Saturday, June 9, 2012

Is there foreshadowing in "By the Waters of Babylon"?

Sure!  If you read the text closely, there are clues all along the way.  Near the beginning, he is talking about not being allowed to touch metal without permission and states, "After a time, I myself was allowed to go into the dead houses and search for metal. So I learned the ways of those houses -- and if I saw bones, I was no longer afraid. The bones are light and old -- sometimes they will fall into dust if you touch them."  So from this passage we learn that there are old houses with people in them that have died.  This is our first clue to some great travesty, and that they aren't the first people to exist on earth.  On John's journey, he "left the god-road -- we do not use the god-roads now for they are falling apart into great blocks of stone."  This is another instance of foreshadowing; great, huge roads existed that were now just massive hunks of broken up stones.  Later, he sees the city:  "It was there, in the red light, and they were too big to be houses.
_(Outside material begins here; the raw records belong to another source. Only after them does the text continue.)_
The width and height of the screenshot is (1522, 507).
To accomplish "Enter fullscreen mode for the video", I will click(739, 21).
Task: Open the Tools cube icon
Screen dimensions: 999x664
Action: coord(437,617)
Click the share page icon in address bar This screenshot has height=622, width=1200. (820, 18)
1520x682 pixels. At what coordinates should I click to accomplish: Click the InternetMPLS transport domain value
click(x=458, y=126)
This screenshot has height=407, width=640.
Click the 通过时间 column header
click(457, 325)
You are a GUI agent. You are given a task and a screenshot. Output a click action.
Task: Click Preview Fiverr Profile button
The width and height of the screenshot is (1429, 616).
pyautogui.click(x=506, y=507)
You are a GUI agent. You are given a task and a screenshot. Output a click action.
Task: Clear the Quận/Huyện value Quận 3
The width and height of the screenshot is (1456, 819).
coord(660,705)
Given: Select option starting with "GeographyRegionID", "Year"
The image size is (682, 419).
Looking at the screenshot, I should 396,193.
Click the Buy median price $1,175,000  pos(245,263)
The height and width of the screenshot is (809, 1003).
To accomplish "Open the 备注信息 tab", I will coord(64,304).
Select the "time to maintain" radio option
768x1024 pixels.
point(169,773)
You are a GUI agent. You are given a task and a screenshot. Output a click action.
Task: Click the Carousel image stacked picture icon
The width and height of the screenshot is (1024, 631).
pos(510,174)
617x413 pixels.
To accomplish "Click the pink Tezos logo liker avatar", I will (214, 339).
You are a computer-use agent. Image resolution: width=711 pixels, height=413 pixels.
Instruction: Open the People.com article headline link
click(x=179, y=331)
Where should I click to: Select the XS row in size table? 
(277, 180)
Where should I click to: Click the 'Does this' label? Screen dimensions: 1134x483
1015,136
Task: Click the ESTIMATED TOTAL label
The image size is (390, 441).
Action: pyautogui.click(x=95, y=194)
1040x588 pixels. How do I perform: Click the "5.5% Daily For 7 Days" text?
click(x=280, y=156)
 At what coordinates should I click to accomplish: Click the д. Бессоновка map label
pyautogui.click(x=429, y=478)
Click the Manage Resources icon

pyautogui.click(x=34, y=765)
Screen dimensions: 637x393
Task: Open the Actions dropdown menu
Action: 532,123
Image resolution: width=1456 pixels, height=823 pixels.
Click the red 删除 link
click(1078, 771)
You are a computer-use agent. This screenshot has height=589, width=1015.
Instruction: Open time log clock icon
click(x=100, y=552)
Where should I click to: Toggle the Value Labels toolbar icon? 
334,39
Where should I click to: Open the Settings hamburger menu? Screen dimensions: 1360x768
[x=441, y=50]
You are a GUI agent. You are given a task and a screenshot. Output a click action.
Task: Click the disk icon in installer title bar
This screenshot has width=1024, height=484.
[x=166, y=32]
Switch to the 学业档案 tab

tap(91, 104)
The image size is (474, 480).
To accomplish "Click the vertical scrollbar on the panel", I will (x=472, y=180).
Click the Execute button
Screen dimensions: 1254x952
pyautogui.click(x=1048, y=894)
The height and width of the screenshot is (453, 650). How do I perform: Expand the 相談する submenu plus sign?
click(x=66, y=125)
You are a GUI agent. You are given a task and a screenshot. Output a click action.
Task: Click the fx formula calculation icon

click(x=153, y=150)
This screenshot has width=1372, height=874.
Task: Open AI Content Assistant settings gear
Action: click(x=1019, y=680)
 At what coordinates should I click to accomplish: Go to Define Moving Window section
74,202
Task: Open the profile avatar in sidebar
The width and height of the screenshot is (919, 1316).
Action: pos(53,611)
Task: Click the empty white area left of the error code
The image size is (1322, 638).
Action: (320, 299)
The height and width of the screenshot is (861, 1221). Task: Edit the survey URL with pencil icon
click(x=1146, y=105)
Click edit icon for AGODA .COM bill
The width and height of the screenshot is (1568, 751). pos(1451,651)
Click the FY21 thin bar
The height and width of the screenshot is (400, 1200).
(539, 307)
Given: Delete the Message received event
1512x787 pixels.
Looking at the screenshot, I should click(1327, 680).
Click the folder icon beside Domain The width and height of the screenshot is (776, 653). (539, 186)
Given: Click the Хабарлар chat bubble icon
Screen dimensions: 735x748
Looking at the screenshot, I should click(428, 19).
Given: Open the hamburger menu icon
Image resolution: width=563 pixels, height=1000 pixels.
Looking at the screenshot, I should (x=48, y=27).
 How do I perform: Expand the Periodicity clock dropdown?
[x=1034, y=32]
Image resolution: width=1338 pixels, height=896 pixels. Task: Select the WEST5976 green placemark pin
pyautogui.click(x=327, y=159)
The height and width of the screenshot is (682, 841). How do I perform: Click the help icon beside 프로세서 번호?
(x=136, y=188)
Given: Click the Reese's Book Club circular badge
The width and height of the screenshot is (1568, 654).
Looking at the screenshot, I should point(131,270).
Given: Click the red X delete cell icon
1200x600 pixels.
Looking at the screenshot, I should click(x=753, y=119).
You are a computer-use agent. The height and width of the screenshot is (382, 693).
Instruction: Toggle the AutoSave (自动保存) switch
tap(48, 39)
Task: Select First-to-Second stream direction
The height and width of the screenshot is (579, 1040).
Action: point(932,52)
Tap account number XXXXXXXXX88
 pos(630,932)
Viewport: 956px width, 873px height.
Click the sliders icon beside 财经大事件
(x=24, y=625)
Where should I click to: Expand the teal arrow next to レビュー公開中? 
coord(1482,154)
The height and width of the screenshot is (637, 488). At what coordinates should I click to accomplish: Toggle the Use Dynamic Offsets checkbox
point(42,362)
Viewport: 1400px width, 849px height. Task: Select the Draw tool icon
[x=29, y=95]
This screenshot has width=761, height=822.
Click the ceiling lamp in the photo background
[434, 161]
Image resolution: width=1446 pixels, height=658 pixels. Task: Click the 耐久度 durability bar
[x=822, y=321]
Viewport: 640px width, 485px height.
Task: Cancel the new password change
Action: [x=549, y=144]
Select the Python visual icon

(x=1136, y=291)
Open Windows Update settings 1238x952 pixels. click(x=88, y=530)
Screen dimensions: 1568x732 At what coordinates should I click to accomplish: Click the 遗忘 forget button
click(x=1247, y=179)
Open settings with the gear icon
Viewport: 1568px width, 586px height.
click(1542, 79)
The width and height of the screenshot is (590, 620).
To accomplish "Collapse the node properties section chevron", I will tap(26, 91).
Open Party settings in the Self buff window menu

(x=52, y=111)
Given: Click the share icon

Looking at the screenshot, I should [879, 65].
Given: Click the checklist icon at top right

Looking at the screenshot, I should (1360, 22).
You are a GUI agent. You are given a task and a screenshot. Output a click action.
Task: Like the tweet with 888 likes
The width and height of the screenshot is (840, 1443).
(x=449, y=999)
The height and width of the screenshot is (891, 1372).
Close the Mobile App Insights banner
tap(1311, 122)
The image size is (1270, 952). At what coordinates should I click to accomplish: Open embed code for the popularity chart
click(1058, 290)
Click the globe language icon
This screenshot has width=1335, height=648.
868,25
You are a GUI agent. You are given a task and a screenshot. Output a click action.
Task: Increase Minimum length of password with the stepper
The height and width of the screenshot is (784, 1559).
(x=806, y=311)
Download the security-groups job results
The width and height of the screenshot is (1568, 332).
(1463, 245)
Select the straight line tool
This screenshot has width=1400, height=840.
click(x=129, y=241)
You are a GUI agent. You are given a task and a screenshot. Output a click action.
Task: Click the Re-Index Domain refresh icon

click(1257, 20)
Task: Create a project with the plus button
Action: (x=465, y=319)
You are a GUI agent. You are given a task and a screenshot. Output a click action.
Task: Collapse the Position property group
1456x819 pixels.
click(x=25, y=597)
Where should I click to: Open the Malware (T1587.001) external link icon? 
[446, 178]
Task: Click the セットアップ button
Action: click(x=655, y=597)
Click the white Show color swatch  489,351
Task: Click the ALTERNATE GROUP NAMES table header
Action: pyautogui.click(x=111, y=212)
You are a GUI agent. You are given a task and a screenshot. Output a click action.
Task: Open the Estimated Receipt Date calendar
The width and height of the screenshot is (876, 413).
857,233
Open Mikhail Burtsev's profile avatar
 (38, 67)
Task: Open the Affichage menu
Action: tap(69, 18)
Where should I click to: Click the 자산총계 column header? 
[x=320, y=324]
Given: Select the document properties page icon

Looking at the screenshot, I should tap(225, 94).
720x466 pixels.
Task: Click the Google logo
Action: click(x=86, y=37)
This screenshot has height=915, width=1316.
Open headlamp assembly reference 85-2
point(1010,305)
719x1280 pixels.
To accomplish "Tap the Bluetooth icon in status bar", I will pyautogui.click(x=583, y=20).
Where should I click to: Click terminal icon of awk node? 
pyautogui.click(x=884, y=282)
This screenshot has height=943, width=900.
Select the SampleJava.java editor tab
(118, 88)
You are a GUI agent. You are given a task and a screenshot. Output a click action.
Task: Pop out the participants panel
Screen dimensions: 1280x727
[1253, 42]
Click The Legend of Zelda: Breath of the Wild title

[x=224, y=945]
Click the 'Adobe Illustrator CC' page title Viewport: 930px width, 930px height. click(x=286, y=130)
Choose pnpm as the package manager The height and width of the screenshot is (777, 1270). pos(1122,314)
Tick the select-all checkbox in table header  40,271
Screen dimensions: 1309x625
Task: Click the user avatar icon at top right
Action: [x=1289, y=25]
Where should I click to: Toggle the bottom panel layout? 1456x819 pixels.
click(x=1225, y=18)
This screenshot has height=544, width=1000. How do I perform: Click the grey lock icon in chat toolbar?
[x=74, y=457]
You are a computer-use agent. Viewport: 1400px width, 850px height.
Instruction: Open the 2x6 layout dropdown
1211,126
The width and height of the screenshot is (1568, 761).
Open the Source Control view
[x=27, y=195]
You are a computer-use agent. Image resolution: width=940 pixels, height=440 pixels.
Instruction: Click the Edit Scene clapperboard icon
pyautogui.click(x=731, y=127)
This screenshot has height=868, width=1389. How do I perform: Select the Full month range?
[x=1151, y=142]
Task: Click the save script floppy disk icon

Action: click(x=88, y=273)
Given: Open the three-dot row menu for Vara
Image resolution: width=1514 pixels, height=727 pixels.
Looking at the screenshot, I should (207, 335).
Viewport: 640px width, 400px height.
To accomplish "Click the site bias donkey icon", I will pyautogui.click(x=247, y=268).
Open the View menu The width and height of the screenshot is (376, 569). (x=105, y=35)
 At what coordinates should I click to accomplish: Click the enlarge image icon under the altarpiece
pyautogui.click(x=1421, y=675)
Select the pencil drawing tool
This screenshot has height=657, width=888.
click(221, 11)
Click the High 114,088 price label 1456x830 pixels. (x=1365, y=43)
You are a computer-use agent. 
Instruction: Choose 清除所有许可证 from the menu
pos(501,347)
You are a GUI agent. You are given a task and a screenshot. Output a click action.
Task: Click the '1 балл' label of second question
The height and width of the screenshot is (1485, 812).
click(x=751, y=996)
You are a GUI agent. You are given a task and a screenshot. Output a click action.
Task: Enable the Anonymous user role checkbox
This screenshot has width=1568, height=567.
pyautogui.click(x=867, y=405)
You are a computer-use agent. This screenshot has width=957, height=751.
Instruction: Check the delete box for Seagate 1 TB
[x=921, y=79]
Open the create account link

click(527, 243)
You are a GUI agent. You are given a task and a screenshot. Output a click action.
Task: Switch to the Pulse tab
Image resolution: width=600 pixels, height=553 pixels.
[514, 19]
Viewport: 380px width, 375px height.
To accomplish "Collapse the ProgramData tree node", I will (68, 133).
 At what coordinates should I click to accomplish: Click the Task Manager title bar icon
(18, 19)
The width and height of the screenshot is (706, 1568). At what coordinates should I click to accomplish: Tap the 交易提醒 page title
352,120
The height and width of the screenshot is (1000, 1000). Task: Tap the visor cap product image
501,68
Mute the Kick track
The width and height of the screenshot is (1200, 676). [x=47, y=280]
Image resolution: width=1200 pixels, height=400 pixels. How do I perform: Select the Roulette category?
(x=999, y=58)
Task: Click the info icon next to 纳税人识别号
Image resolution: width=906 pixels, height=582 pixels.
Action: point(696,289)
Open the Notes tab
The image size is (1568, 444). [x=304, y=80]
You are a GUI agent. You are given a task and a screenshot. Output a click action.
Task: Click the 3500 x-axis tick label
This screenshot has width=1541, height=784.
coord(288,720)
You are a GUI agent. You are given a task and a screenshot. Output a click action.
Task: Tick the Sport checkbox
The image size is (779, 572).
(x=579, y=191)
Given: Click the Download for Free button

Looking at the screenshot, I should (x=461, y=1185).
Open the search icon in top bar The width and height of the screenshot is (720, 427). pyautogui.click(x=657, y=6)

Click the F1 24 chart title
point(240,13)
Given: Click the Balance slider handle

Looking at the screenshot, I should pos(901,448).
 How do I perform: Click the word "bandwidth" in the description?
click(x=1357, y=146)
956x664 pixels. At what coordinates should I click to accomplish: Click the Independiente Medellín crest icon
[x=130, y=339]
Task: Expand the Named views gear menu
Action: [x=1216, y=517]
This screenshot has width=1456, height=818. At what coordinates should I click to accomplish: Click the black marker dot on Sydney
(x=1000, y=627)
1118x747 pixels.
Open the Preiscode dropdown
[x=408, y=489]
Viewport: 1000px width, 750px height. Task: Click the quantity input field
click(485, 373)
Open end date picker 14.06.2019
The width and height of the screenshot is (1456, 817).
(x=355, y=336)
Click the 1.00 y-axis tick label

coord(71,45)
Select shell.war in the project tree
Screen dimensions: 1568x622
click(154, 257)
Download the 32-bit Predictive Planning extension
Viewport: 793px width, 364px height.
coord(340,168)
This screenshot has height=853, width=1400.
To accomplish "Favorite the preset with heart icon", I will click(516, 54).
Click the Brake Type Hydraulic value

It was there with the red light upon it, mighty and ruined."  This is a very straight-forward clue; the buildings were much larger than houses, and they were ruined.  By now we should be getting a pretty good picture of a society that had been devastated; if we put that together with the clues about the metal-not touching it because of fear of death, we can piece together some sort of nuclear disaster.  This nuclear distaster is foreshadowed a bit later when he describes how the bridges were all burned and "broken in the time of the Great Burning when the fire fell out of the sky."  This great burning can be tied to the awful disaster that wiped out the civilization.


From here on out, the clues are many; the food, animals, books, statues, subways, etc.  By the time John "realizes" what has happened, we should have known for a while, because of all of the foreshadowing.